What postpartum infection can be transferred between the breast-feeding person and newborn if both are not treated appropriately?
- A. wound infection
- B. urinary tract infection
- C. thrush
- D. mastitis
Correct Answer: C
Rationale: The correct answer is C: thrush. Thrush is a fungal infection caused by Candida that can be transmitted between the breast-feeding person and the newborn if not treated appropriately. The infection can pass back and forth during breastfeeding. Thrush manifests as white patches on the tongue and inside the mouth of the newborn and as nipple pain and redness in the breast-feeding person. Wound infection (A) typically refers to an infection at the site of a surgical incision and is not transmitted between the breast-feeding person and newborn. Urinary tract infection (B) is a bacterial infection of the urinary tract and is not typically transmitted through breastfeeding. Mastitis (D) is a bacterial infection of the breast tissue and is not directly transferred between the breast-feeding person and the newborn.

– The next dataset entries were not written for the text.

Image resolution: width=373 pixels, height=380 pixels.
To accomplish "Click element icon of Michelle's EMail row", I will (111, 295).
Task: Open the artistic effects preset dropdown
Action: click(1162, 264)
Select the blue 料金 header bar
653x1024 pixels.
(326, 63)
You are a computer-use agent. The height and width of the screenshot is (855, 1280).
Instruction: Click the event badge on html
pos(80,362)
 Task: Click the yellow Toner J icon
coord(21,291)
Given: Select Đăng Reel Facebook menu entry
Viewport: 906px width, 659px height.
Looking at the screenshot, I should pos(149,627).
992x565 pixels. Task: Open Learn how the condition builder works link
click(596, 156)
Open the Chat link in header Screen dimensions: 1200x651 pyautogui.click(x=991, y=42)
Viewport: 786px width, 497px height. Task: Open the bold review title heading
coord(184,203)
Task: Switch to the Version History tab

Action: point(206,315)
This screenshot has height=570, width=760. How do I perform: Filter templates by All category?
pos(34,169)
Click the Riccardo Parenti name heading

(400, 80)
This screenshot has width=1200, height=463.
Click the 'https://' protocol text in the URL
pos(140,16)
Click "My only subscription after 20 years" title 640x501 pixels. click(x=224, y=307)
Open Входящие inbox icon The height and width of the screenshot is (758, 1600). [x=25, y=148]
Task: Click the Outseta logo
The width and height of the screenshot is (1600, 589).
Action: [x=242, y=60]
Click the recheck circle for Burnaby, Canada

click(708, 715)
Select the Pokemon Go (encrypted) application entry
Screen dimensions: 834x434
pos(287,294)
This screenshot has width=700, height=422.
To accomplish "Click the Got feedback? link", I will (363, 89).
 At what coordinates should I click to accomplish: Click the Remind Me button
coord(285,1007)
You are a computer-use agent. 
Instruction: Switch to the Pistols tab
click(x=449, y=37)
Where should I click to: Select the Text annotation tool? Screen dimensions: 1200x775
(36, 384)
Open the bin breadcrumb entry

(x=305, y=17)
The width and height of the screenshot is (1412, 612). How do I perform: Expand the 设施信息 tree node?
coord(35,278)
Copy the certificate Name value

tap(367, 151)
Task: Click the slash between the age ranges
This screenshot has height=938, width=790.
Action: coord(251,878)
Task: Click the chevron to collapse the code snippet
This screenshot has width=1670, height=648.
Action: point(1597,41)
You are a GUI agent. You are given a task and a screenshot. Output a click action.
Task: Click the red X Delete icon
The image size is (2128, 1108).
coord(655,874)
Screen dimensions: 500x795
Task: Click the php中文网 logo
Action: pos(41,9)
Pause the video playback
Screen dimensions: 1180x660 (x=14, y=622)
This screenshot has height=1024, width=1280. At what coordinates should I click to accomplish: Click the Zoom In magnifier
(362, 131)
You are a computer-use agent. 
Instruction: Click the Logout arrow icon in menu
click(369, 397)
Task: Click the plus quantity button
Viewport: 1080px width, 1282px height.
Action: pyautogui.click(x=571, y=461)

The nurse is taking the postpartum patient’s vital signs. The newborn is across the room in the bassinet, and the postpartum person refuses to hold the newborn. What should the nurse do?
- A. Call CPS for risk of child abuse
- B. Ask the person if they are feeling depressed, hopeless, afraid, or overwhelmed.
- C. Ask the health-care provider to order an antidepressant.
- D. Discuss how good parents hold and talk to their newborns.
Correct Answer: B
Rationale: Assessing for signs of depression or anxiety is important if a postpartum person is disengaged from their newborn.
A patient delivered vaginally 20 minutes ago. Prophylactic Pitocin is infusing intravenously. During the initial postpartum assessment, the nurse notes a heavy amount of bleeding on the perineal pad. What are the priority nursing actions?
- A. Assess the perineum for lacerations and provide a clean peri-pad and ice pack.
- B. Assess the fundus and massage the uterus to determine uterine tone and location.
- C. Assess to see if the bladder is full and place an indwelling urinary catheter.
- D. Assess for clots, determine if this is a normal amount, and provide privacy during a pad change.
Correct Answer: B
Rationale: The correct answer is B. Assess the fundus and massage the uterus to determine uterine tone and location. This is the priority action because heavy bleeding postpartum could indicate uterine atony, a common cause of postpartum hemorrhage. By assessing the fundus and massaging the uterus, the nurse can determine if the uterus is firm and well contracted, which helps to control bleeding. Other choices are incorrect as they do not address the immediate concern of uterine atony. Choice A focuses on the perineum and does not address the potential cause of bleeding. Choice C addresses bladder fullness, which is important but not as urgent as assessing for uterine atony. Choice D focuses on clots and privacy but does not address the primary concern of uterine tone.